The highlight is Hveravellir, roughly at the midpoint. It's a geothermal area with a natural hot pool that sits at about 700 metres elevation in the middle of Iceland. You park, you walk across a landscape of steaming vents and mineral deposits, and then you get into a hot pool surrounded by absolutely nothing but highland desert stretching to the horizon in every direction. It's the most Icelandic experience I can think of.
Kjölur is usually passable from late June to early September. The road opens when the snow melts enough, and it closes when it comes back. That window is your window.
Pro Tip: Kjölur makes an incredible alternative to the Ring Road for getting between south and north Iceland. If you're based in Reykjavík and want to combine the Golden Circle with a highland crossing, you can drive from Gullfoss onto F35 and emerge in the north near Blönduós. Our day trips from Reykjavík can help you plan the Golden Circle portion, then you continue into the highlands on your own.
Before You Go
A few things, because I'd feel guilty not mentioning them.
Safetravel.is — Bookmark it. Check it. It shows road conditions, weather warnings, and closures in real time. The Icelandic word for this is aðgát — caution, attention. Use some.
Fuel — Outside of the Ring Road, fuel stations get sparse fast. Never pass one with less than half a tank. Some stations in remote areas are unmanned and card-only (and occasionally, your foreign card won't work). Carry cash as backup.
Insurance — Standard rental car insurance in Iceland does not cover gravel damage, water damage, or sand/ash damage. If you're driving the roads in this article, you need the premium coverage.

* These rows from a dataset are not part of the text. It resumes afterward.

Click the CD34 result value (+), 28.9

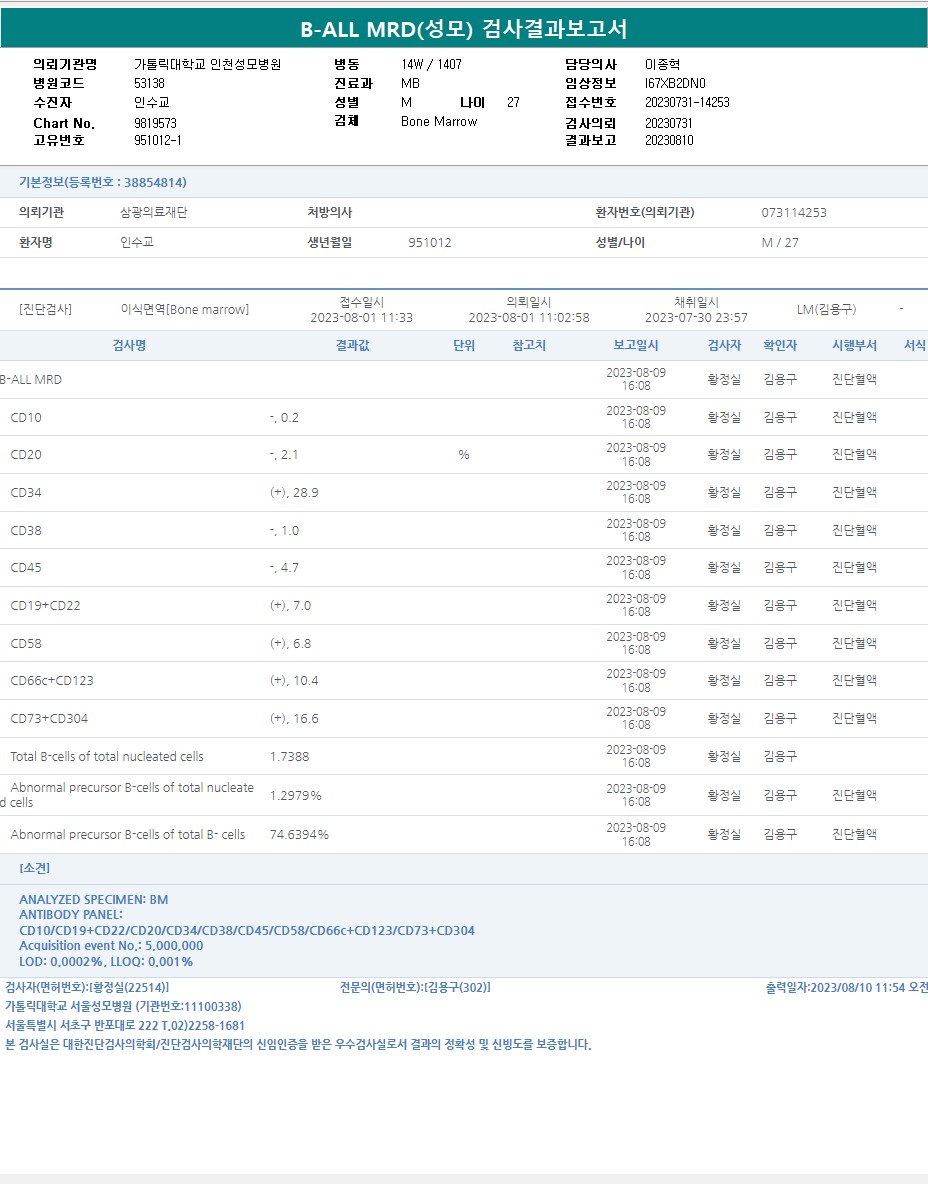[x=294, y=493]

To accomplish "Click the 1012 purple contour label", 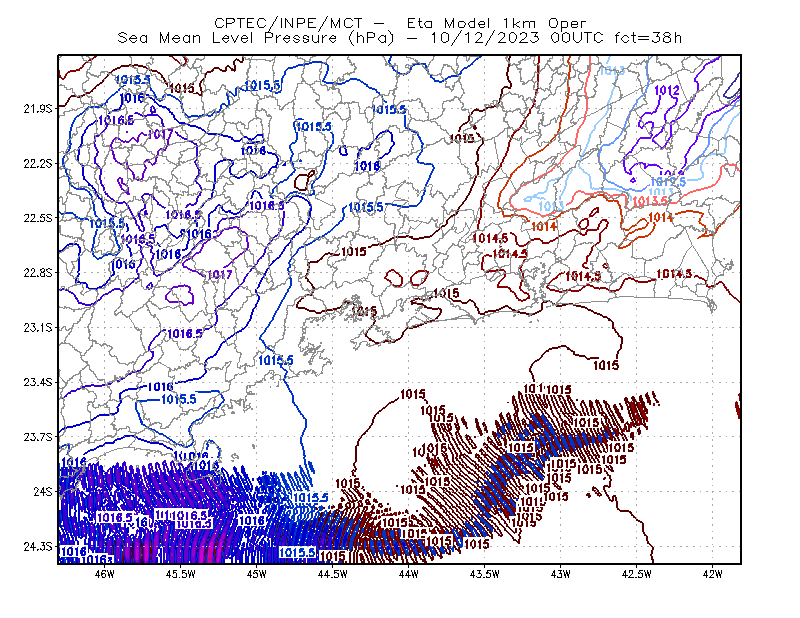I will 666,90.
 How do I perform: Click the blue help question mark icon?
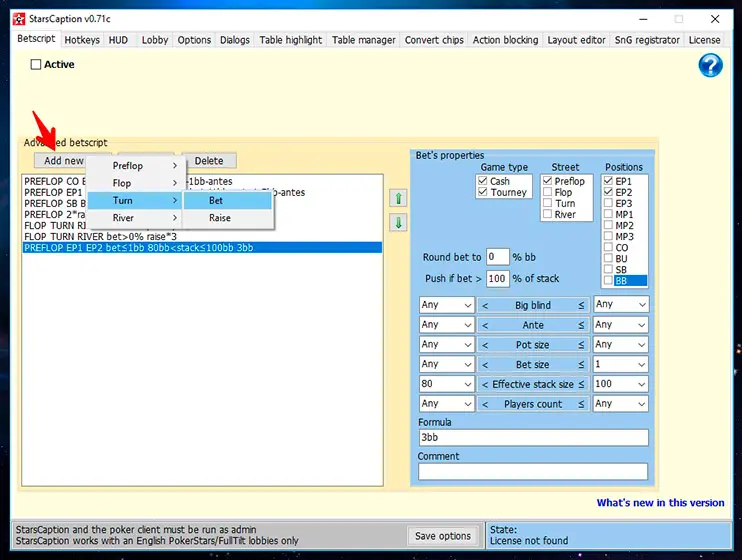[709, 65]
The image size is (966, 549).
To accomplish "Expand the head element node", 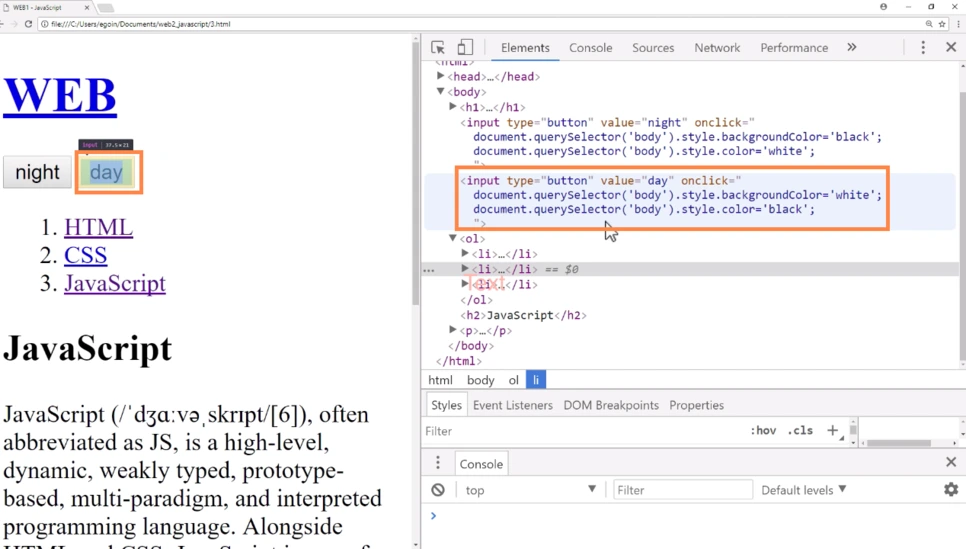I will (x=440, y=76).
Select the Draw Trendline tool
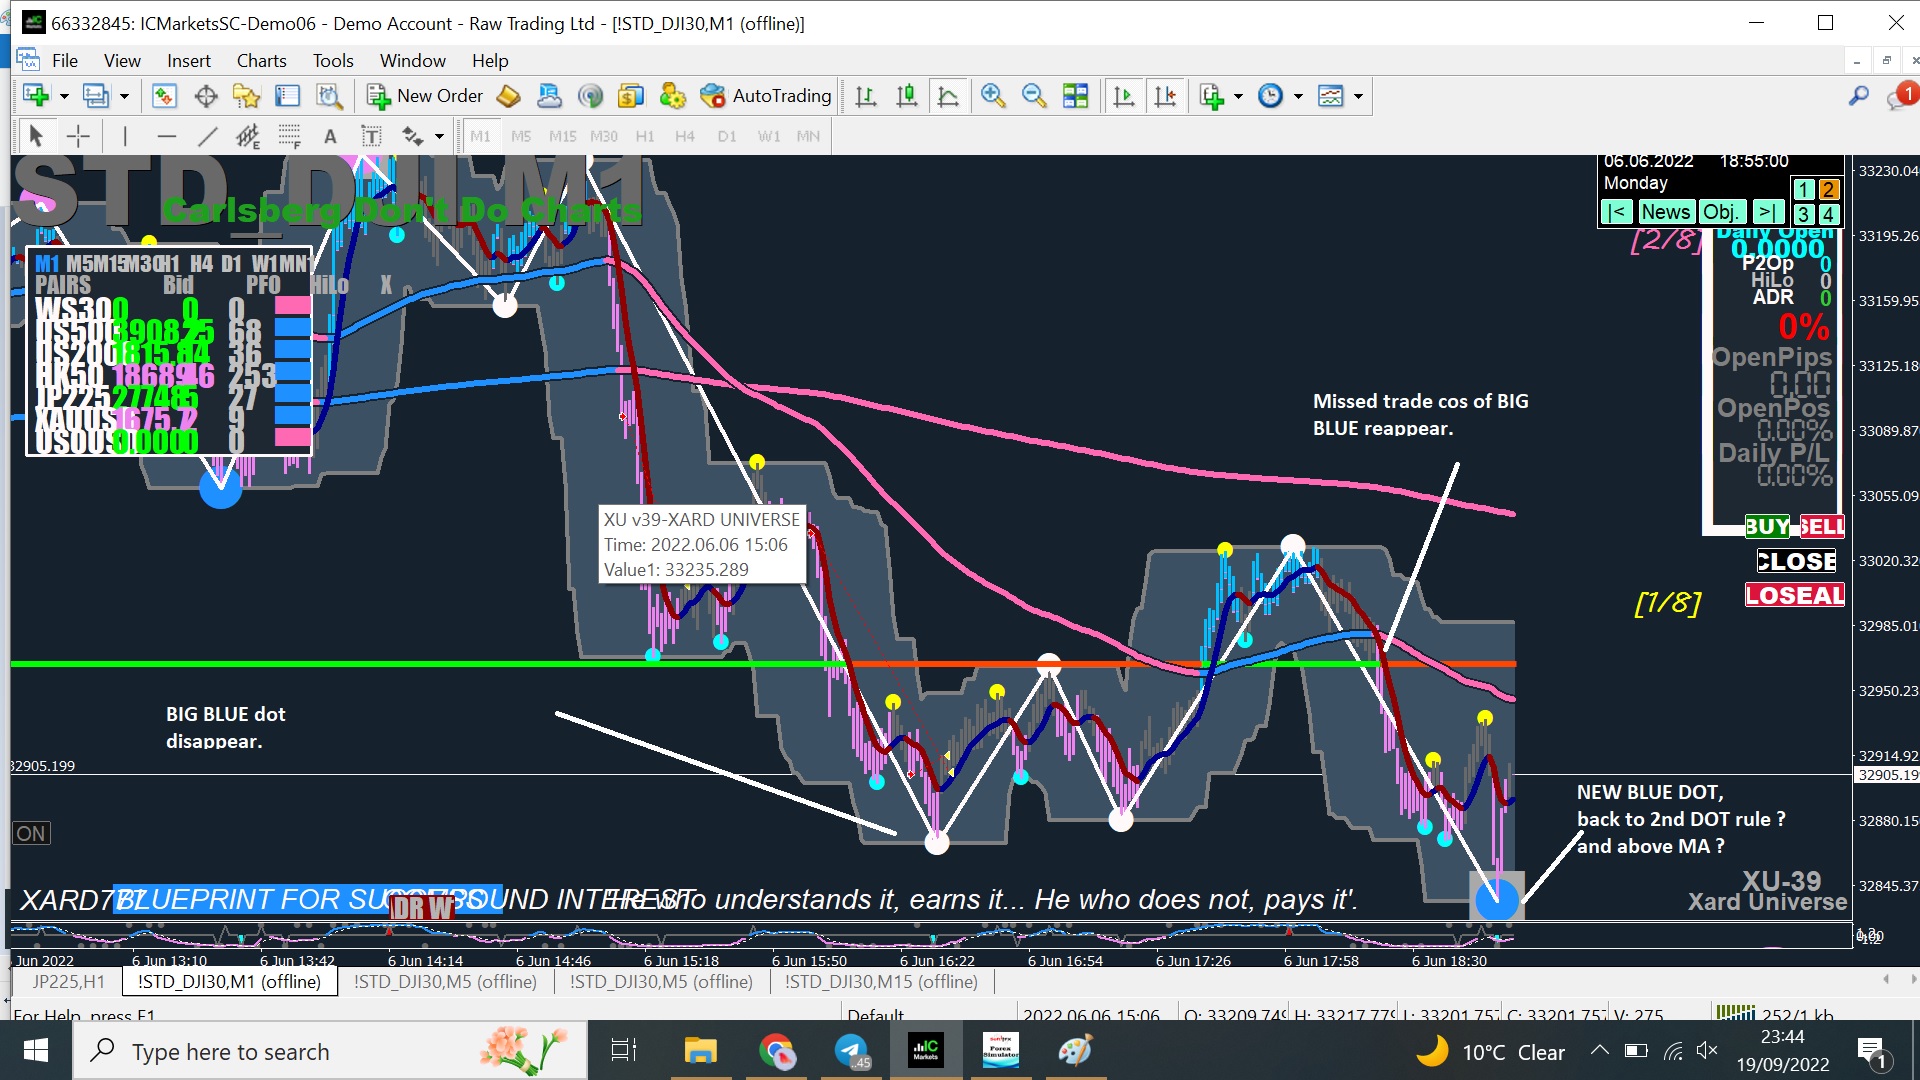This screenshot has height=1080, width=1920. pyautogui.click(x=207, y=136)
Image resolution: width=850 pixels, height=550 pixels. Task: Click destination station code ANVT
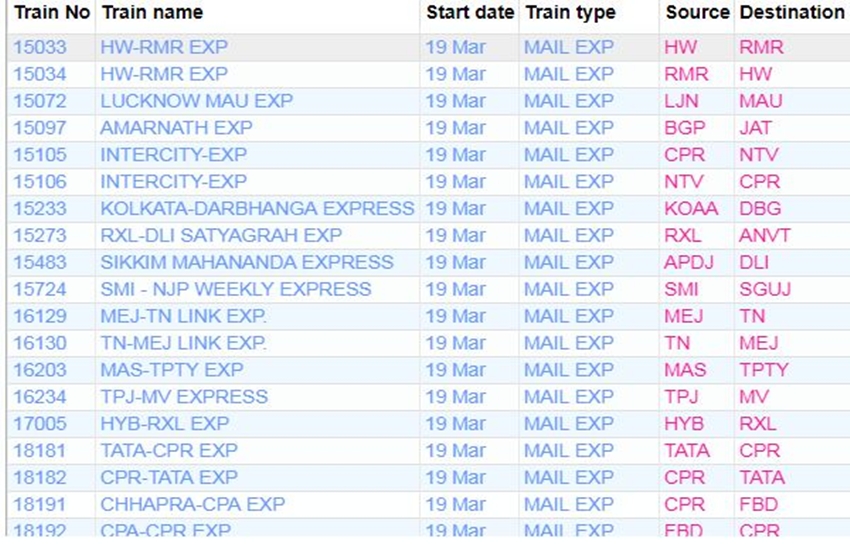(x=765, y=235)
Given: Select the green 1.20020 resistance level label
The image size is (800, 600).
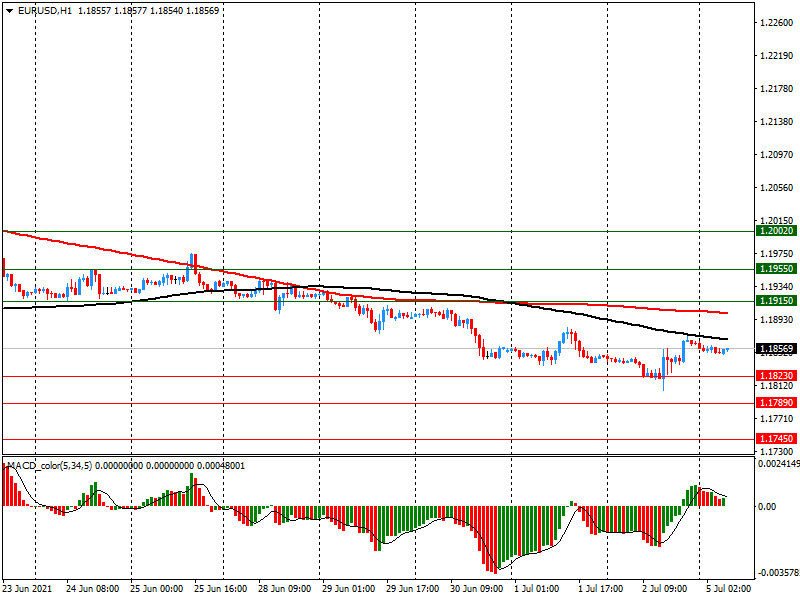Looking at the screenshot, I should tap(776, 230).
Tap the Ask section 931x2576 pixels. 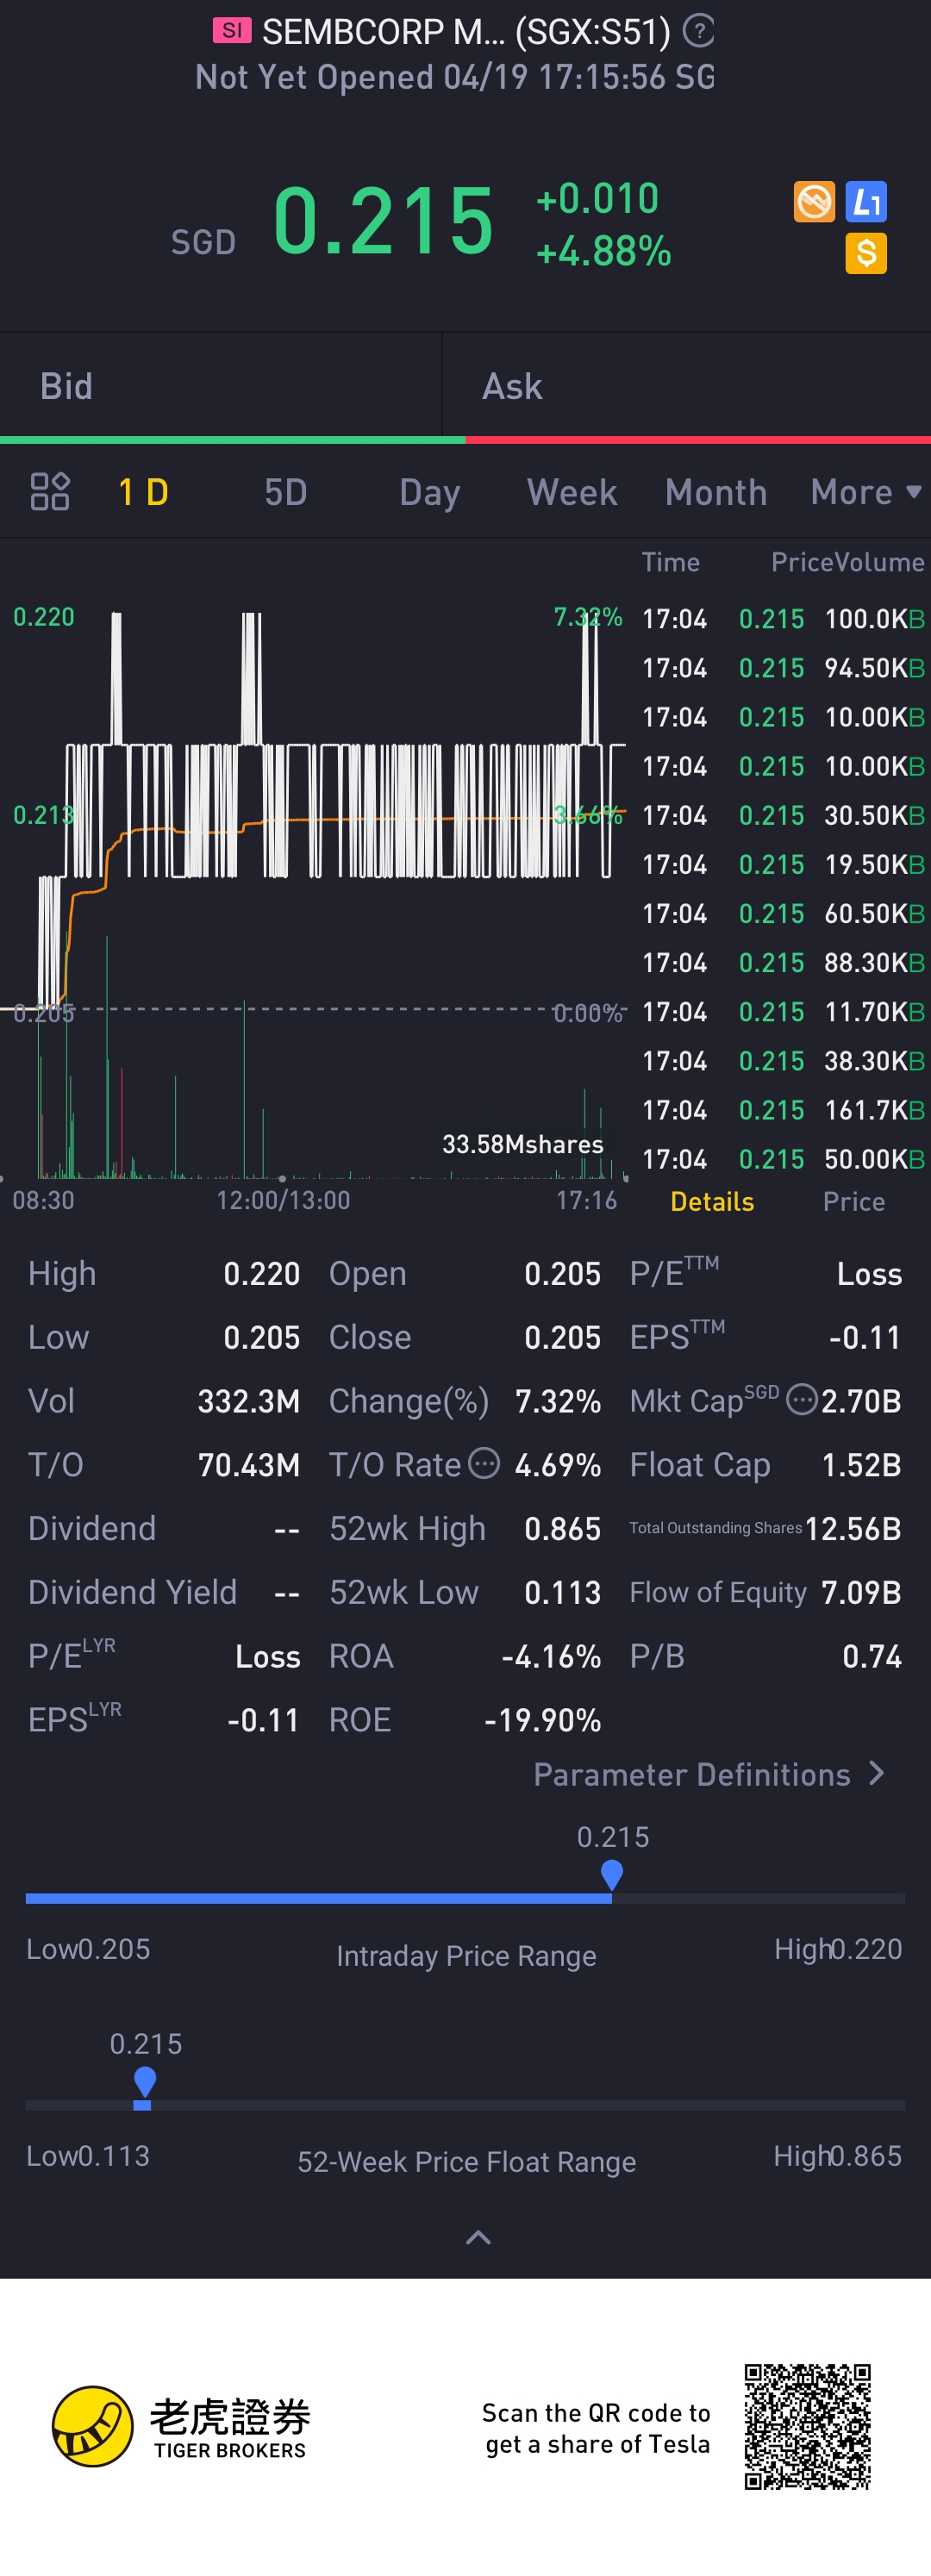686,387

Yes, it costs more. So does a new windshield.
Time — Every drive in this article takes longer than Google says. Gravel roads, photo stops, sheep on the road, weather. Multiply Google's estimate by 1.5 for paved roads off the Ring Road, and by 2 for F-roads.
River crossings — If you've never crossed a glacial river in a vehicle, the first time will be genuinely frightening. Walk the crossing first. Check depth. Watch where the current pushes. Go slow, stay in low gear, and if the water reaches above your wheel hubs, back out. Every summer, cars get stuck in rivers. Don't be one of them.
These roads are the Iceland I know. Not the Iceland of tour bus windows and crowded viewpoints — though those have their place too — but the one where you drive for an hour without seeing another car, where the road turns to gravel and then to something worse, and where the landscape does something so unexpected that you forget you were ever stressed about the rental car insurance.
Come drive them. I'll be out there somewhere, probably stuck behind a sheep.